_Consegna a:_
Risponda alle seguenti domande sul brano riguardante il libro di Sergio Dragone:
(i) Quale incarico ha ricoperto per lunghi anni Sergio Dragone presso il comune di Catanzaro?
(ii) Di quante pagine è composto "Seduto in quel caffè"?
(iii) Quale canzone di Massimo Ranieri viene ricordata?

Seduto in quel caffè di Sergio Dragone

di PINO NANO – Non sono un esperto di critica musicale, né tantomeno di storia della musica, non suono e non ho mai suonato nessuno strumento musicale, non ho mai cantato in vita mia, ma in questi giorni ho goduto della lettura di un libro sulla storia della musica scritto da un cronista che in Calabria ha rappresentato molto per la storia del giornalismo, quindi per tutti noi, soprattutto del giornalismo politico.

Parlo di Sergio Dragone, per lunghi anni storico Capo Ufficio Stampa del comune di Catanzaro, giornalista di grande capacità e di grandi interessi culturali. Bene, il suo ultimo saggio vi assicuro è quanto di più amabile e delizioso Sergio Dragone ci potesse regalare con il Natale alle porte, e quindi l’idea giusta di un regalo da fare all’amica più cara o anche o all’amico più caro.

Il titolo è ”Seduto in quel caffè”, lo pubblica Media&Books con la direzione editoriale di Santo Strati, 448 pagine, una bellissima e inedita Antologia dei versi più belli della canzone italiana, un saggio di rara bellezza, ma soprattutto un testo di rara modernità, scritto in maniera quasi didascalica, veloce, accattivante, di grande effetto emozionale, e di grande suggestione, perché dentro ci sono le più belle canzoni della nostra vita, i testi, i commenti, gli aneddoti legati al loro successo, ma ci sono anche i profili e le storie private dei grandi maestri della musica italiana.

Sergio Dragone li chiama “poeti della musica italiana”, e in realtà questo libro non fa che esaltare la bellezza dei versi di questi testi, che cantati o ascoltati in televisione o alla radio rischiano magari di distrarti, ma che invece letti, così come sono stati magistralmente impaginati, sono vere e proprie opere d’arte poetica. “Fabrizio De Andrè e Giulio Rapetti, in arte Mogol, – sottolinea Sergio Dragone- stanno alla canzone d’autore italiana, se mi si passa il paragone forse irriverente, come Dante Alighieri e Giacomo Leopardi stanno alla letteratura del nostro Paese. Quando, tra cento anni, si scriverà la storia della poesia italiana tra Novecento ed inizio Nuovo Secolo, i loro nomi saranno scolpiti nell’ideale pantheon”.

Questo di Sergio è un libro che si legge in una notte, tutto d’un fiato, che ci riporta indietro nel tempo, che ci rammenta pezzi del nostro vissuto, che ci aiuta a ritrovare emozioni sopite o dimenticate negli anni, che scandisce le stagioni della nostra vita, quando un tempo almeno noi che non siamo più ragazzi ballavano il ballo della mattonella, ma era l’unico modo allora per poter stringere a sé la donna del cuore.

Per me erano gli anni di Rose Rosse per te, di Massimo Ranieri, un pugno nello stomaco, che d’improvviso risveglia ricordi e immagini del passato, perché dietro ogni canzone c’è una stagione precisa della nostra vita, c’è un momento del nostro stato d’animo che ricompare prepotente dal buio e dal silenzio di tanti anni ormai trascorsi troppo in fretta e sempre di corsa, c’è la luce che solo la musica riesce ancora a darti. “Ogni giorno racconto la favola mia, La racconto ogni giorno, chiunque tu sia.

_Dati del compito:_
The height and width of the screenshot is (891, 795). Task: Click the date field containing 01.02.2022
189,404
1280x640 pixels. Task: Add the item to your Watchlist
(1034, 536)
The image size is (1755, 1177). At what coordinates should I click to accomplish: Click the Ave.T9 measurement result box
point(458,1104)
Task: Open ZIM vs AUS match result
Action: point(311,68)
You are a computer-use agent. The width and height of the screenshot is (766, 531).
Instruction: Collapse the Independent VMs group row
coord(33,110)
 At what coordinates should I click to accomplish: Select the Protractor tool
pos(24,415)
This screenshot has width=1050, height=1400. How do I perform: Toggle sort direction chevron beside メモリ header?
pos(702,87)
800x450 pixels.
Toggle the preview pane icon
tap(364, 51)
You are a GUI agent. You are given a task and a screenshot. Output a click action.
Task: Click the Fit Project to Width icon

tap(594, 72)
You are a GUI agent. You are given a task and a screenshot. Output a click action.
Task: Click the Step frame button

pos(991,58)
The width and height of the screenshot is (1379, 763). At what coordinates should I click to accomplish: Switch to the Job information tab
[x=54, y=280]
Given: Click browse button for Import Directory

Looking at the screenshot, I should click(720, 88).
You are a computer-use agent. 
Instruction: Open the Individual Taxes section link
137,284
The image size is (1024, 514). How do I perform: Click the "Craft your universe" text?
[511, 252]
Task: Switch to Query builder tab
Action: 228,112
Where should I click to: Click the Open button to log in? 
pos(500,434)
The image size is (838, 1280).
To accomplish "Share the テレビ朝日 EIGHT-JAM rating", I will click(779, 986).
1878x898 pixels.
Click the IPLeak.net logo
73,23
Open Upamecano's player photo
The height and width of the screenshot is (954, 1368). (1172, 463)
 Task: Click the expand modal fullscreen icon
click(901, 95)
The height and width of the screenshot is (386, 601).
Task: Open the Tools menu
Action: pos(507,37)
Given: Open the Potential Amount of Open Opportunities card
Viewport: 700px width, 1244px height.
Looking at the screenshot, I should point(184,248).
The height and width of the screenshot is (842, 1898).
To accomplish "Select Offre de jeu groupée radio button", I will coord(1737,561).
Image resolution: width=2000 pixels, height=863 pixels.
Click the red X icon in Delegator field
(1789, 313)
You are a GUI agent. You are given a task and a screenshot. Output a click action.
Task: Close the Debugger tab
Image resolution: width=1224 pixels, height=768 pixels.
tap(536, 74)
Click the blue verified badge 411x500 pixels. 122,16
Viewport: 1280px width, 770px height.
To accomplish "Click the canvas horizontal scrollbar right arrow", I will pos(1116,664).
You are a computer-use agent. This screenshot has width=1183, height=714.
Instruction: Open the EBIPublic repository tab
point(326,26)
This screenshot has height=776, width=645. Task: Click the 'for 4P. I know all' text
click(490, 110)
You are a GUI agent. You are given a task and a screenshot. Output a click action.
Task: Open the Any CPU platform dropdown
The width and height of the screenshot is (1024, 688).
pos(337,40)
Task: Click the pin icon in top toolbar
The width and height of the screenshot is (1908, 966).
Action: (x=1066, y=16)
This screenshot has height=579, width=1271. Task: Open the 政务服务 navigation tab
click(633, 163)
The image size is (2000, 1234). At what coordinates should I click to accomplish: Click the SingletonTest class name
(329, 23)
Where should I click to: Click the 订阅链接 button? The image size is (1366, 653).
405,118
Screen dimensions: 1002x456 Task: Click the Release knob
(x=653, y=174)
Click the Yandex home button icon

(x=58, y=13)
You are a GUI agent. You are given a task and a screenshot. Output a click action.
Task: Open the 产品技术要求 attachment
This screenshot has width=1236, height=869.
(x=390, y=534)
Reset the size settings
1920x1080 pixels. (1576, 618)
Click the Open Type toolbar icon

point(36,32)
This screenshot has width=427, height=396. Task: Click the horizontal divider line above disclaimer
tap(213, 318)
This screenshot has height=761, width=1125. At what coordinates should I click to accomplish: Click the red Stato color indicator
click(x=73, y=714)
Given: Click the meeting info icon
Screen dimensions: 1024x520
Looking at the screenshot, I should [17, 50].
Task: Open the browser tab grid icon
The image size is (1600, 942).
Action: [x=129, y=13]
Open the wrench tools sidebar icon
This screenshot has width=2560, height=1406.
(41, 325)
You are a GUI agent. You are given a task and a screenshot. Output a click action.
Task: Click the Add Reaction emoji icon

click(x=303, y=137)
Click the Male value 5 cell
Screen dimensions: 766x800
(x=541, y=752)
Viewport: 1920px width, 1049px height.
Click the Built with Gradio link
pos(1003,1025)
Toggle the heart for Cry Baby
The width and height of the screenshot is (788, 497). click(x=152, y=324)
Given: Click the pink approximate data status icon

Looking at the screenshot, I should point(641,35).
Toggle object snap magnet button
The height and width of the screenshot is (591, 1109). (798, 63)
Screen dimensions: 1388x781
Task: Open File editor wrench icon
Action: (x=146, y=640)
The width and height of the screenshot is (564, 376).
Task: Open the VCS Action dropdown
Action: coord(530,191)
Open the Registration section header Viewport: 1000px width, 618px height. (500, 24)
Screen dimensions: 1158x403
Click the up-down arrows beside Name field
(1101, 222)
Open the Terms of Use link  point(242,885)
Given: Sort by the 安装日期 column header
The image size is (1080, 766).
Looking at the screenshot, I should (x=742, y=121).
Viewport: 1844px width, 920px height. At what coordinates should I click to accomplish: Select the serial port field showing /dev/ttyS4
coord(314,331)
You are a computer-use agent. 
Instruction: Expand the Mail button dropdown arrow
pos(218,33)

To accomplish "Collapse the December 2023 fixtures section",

_Consegna b:_
Nei record, riscriva le righe a partire da quella che contiene "Given: Click the pink" fino a quella che contiene "Open the Registration", sostituendo "pink" con "orange" e lasciando invariato tutto il resto.

_Risultato corretto a:_
(i) Capo Ufficio Stampa.
(ii) 448 pagine.
(iii) Rose Rosse per te.

_Risultato corretto b:_
Given: Click the orange approximate data status icon

Looking at the screenshot, I should point(641,35).
Toggle object snap magnet button
The height and width of the screenshot is (591, 1109). (798, 63)
Screen dimensions: 1388x781
Task: Open File editor wrench icon
Action: (x=146, y=640)
The width and height of the screenshot is (564, 376).
Task: Open the VCS Action dropdown
Action: coord(530,191)
Open the Registration section header Viewport: 1000px width, 618px height. (500, 24)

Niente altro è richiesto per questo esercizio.